Chris Nguyen founded, with his wife Jaimie, a beautiful, purist tea concept called Teapod in Northern California in 2009. No coffee or espresso, organic loose leaf teas and specialty beverages in a pure white environment, with a very Zen feeling in a laid-back upscale town. Unfortunately for San Anselmo, the store was eventually closed and Chris wanted time to rethink tea retailing. I was surprised when I heard the news . . . I really thought this was one we’d be hearing much more about in the future. It was a gem.
The Tea Garden
The second, Mark Ukra, was a well known retailer in a beautiful spot called the Tea Garden on Melrose in Los Angeles. He was also a guest on a number of shows, including Oprah, and wrote books on tea and a diet using tea as its center. Mark was flamboyant, dressed in orange, and called himself Dr. Tea. His family had been in the tea business for generations in the Middle East. Mark eventually closed the Melrose store, with its’ beautiful relaxation/patio garden, to concentrate on his online business and writing. When I visited the website, I could not find any trace, nor could I track Mark’s current ventures. I liked Mark’s positive attitude and complete passion for great tea and wish him well in his future tea endeavors.
So, there it is. Nothing in life stays the same. But of one thing I am fairly sure: These entrepreneurs will never live a boring life, they will never ‘quit’ and they will always be looking for ways to improve not only their own lives, but how to make the world a more exciting and interesting place for others.

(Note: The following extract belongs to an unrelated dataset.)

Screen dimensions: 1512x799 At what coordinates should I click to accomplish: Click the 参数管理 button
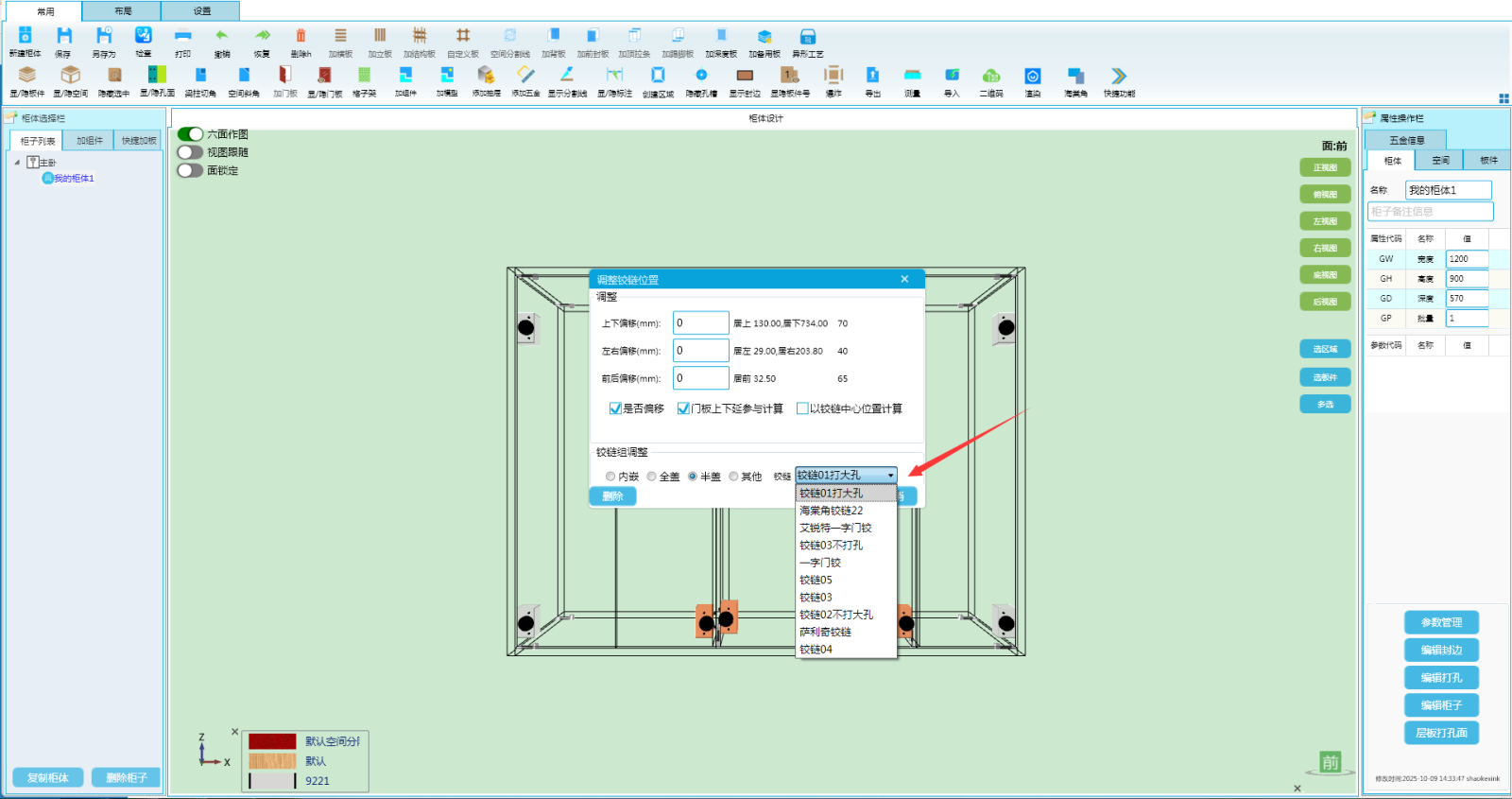coord(1441,622)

Diane Walden has been in the tea business since 2007, when she became part-owner in three tea stores, two of which continued until 2016 and were sold. She and her husband also ran their own tea shop in her hometown in Southern California for almost five years before moving the business online. Always interested in the brewing importance of the tea experience, the couple licensed a commercial brewer to a coffee and tea equipment manufacturer recently and are hoping it will be on the market in the future. ...See Diane Walden's Full Bio and List of Articles
I think you and Oprah got it right. We love hearing follow up stories. One thing that I’m left with – why one success and not others that you had such a good feeling for? I’m not suggesting that every tea shop should or will succeed but of those you interviewed, I’m confident you’re an excellent judge of the look and feel of the store and owner. What do you think might have been missing from Teapod for example. Sounds like they had created a great retail environment, wonderful owners, but was the location not optimal? And then The Tea Garden really confuses me. Mark certainly had the exposure- thank you Oprah and location – doesn’t EVERYONE on Oprah make it BIG:)? Does anyone close a successful retail business to “concentrate on his online business and writing”?
Money, if all else is equal. You said this in another post. I’m sorry it’s that way, but how many of us know that there are stores out there who have better product and service but it takes money and lots of it to get the right locations, sustain, grow, expand. If anyone disagrees, I’d love, love, love to hear.